» Ihre Aufgaben:
1. Schreiben Sie aus dem Text über die Charité-Studie den Abschnitt wortgetreu ab, der mit den Worten beginnt, die „Wer an sich“ enthalten, und mit „Dr. Harald Matthes.“ schließt.
2. Setzen Sie den Text über die Charité-Studie im Anschluss an seinen letzten Satz fort.

» Seitentext:
'''

Gerade erst sorgte eine Studie der Charité für Aufsehen: Der Studienleiter erklärte, Nebenwirkungen nach einer Corona-Impfung seien deutlich häufiger als angenommen. Nun widerlegen Experten die Aussagen des Arztes.

Wer an sich nach einer Corona-Impfung Nebenwirkungen bemerkt, kann dies an das Paul-Ehrlich-Institut (PEI) melden. Die Wissenschaftler dort geben regelmäßig einen Überblick über Zahlen und Daten zu möglichen Nebenwirkungen bei einer Impfung mit den neuen Vakzinen.

Jetzt wird Kritik an seinen Aussagen laut und die Charité distanziert sich von der Studie. Was ist dran an den Aussagen und wie seriös ist die Studie?

Um welche Studie zu Corona-Impfnebenwirkungen geht es?

Die Studie "Sicherheitsprofil von Covid-19-Impfstoffen" läuft aktuell unter dem Kurztitel "ImpfSurv" an der Medizinischen Klinik für Gastroenterologie, Infektiologie und Rheumatologie der Charité. Leiter der Studie ist Prof. Dr. Harald Matthes.

Bei der Studie handelt es sich um eine "Real-World Data Beobachtungsstudie", bei der Freiwillige einen Onlinefragebogen ausfüllen. In dem Fragebogen werden sie unter anderem nach körperlichen Beschwerden nach ihrer Corona-Impfung, einer Covid-Erkrankung und demografischen sowie klinischen Daten gefragt. Auch die mentale Gesundheit der Probanden wird abgefragt.

Bisher gibt es noch kein vollständiges Ergebnis der Studie, es werden weiterhin Teilnehmer ab 18 Jahren gesucht. Die Teilnahme ist einfach über einen Link möglich und dauert circa zehn bis zwanzig Minuten. Die Studie läuft seit rund einem Jahr und hat bereits etwa 40.000 Teilnehmer.

Über welches Zwischenergebnis wurde nun berichtet?

In dem MDR-Bericht, der vielfach – auch von t-online – zitiert wurde, erklärte der Studienleiter Harald Matthes Anfang Mai, die Studie zeige, dass es 40 Mal so viele schwere Nebenwirkungen bei Corona-Impfungen gebe, wie bisher in Zahlen des Paul-Ehrlich-Instituts angenommen.

'''

» Datensätze:
'''

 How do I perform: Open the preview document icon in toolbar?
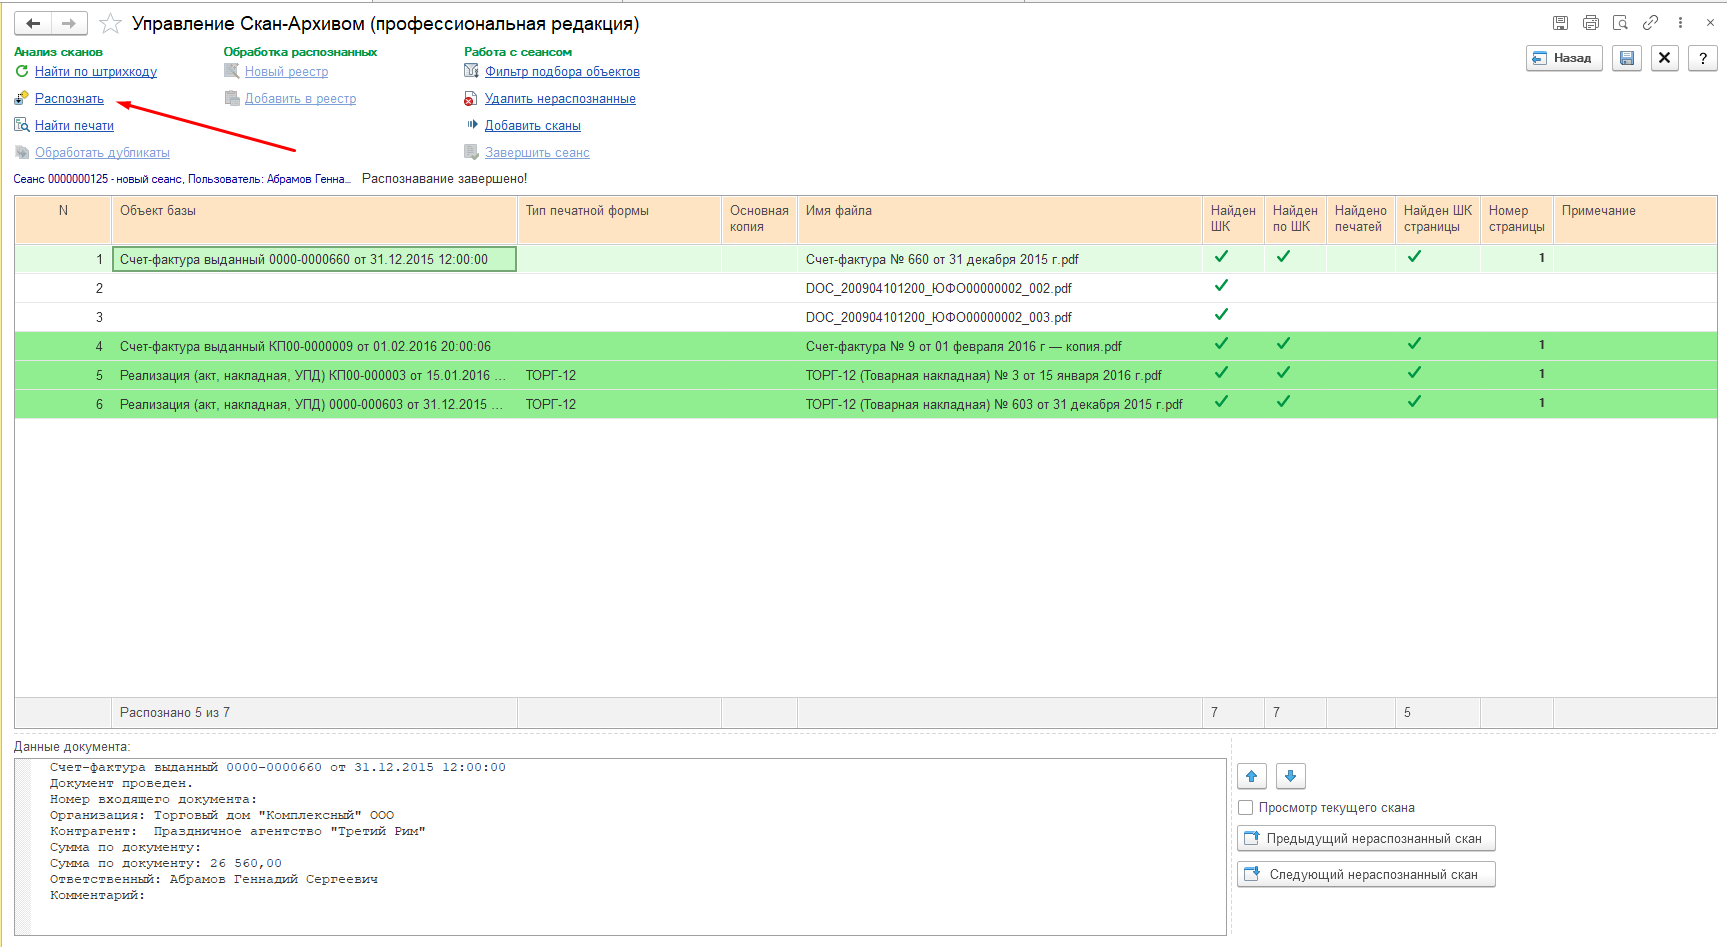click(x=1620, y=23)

'''
'''

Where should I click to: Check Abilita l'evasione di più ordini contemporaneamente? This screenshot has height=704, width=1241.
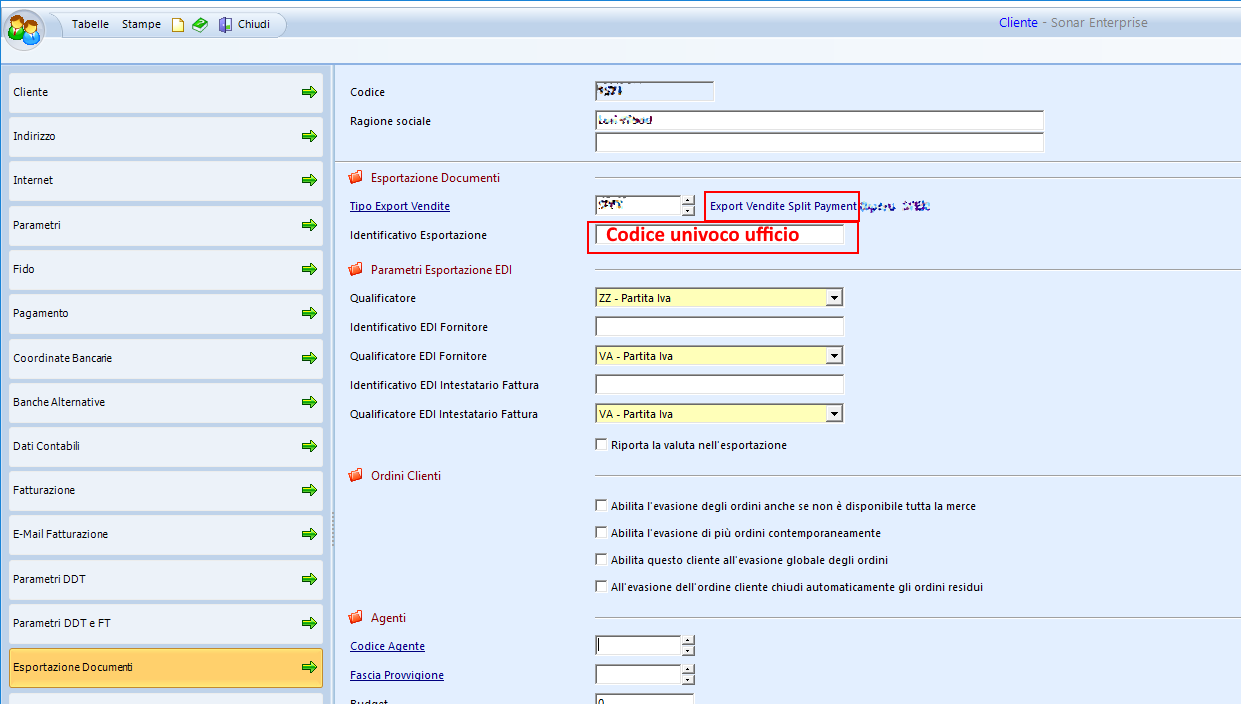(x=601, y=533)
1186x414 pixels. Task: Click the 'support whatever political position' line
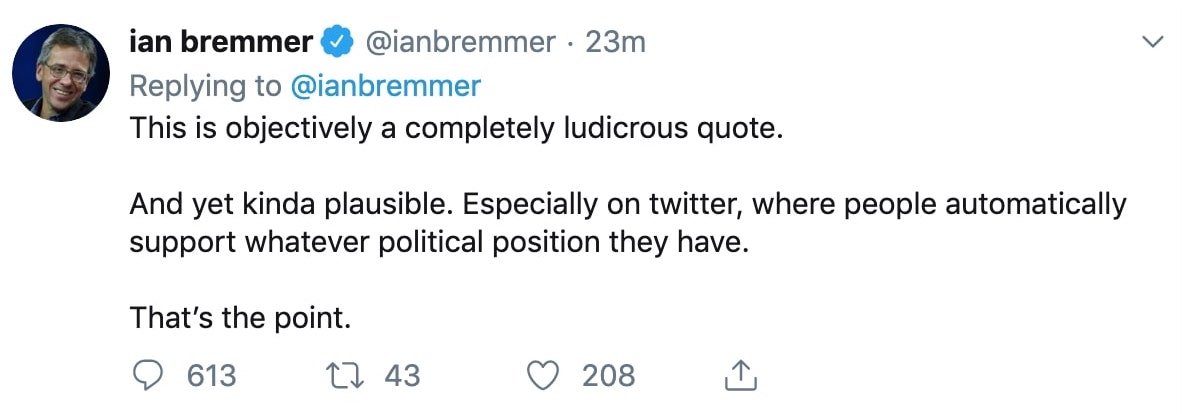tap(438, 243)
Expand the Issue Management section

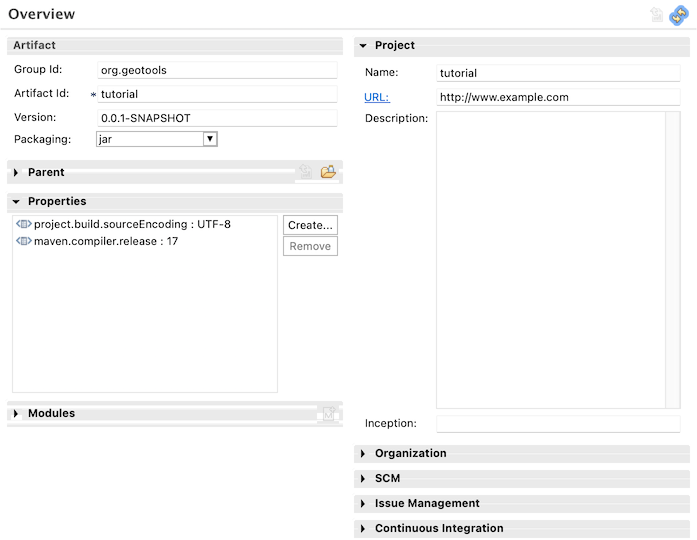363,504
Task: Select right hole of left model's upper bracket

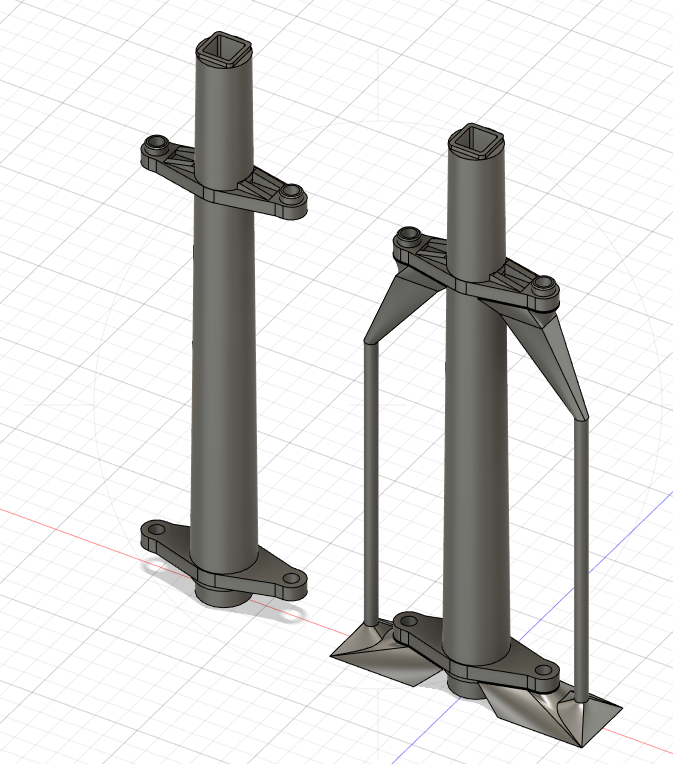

'''

» Antworten im Überblick:
1.
Wer an sich nach einer Corona-Impfung Nebenwirkungen bemerkt, kann dies an das Paul-Ehrlich-Institut (PEI) melden. Die Wissenschaftler dort geben regelmäßig einen Überblick über Zahlen und Daten zu möglichen Nebenwirkungen bei einer Impfung mit den neuen Vakzinen.

Jetzt wird Kritik an seinen Aussagen laut und die Charité distanziert sich von der Studie. Was ist dran an den Aussagen und wie seriös ist die Studie?

Um welche Studie zu Corona-Impfnebenwirkungen geht es?

Die Studie "Sicherheitsprofil von Covid-19-Impfstoffen" läuft aktuell unter dem Kurztitel "ImpfSurv" an der Medizinischen Klinik für Gastroenterologie, Infektiologie und Rheumatologie der Charité. Leiter der Studie ist Prof. Dr. Harald Matthes.

2.
Matthes spricht von Nebenwirkungen, die den Krankheitsbildern von Long-Covid-Patienten ähneln. Dazu zählen demnach Symptome wie Muskel- oder Gelenkschmerzen, aber auch Herzmuskelentzündungen, überschießende Reaktionen des Immunsystems und neurologische Probleme.

Welche Kritik an der Studie gibt es?

Verschiedene Medien, aber auch Einzelpersonen in sozialen Netzwerken kritisieren jetzt die Studienergebnisse sowie die Aussagen von Matthes und stellen die Aussagekräftigkeit der Erhebung infrage.

So kritisiert "spektrum.de" unter anderem, dass von einer Onlinestudie mit freiwilligen Teilnehmern nicht auf die Gesamtbevölkerung geschlossen werden könne. Anders sehe das bei den offiziellen Zahlen des PEI aus.

Zu bedenken sei außerdem, dass Impfskeptiker oder jene, die Impfungen kritisch sehen oder Nebenwirkungen erfahren haben, eher nach einem entsprechenden Fragebogen oder Studien suchen und daran teilnehmen, als Menschen, die der Impfung neutral gegenüberstehen und auch keine Impfnebenwirkungen erfahren haben.

Studie lockt vor allem impfkritische Teilnehmer

Hinzu kommt, dass es sich um eine anthroposophische Studie handelt, wodurch sie in impfkritischen Kreisen mehr Aufmerksamkeit erhält als ein öffentliches Institut wie das PEI.

Ein weiterer Kritikpunkt: Minderjährige sind von der Studie prinzipiell ausgeschlossen und auch sehr alte Menschen werden an einer Onlinestudie eher selten teilnehmen.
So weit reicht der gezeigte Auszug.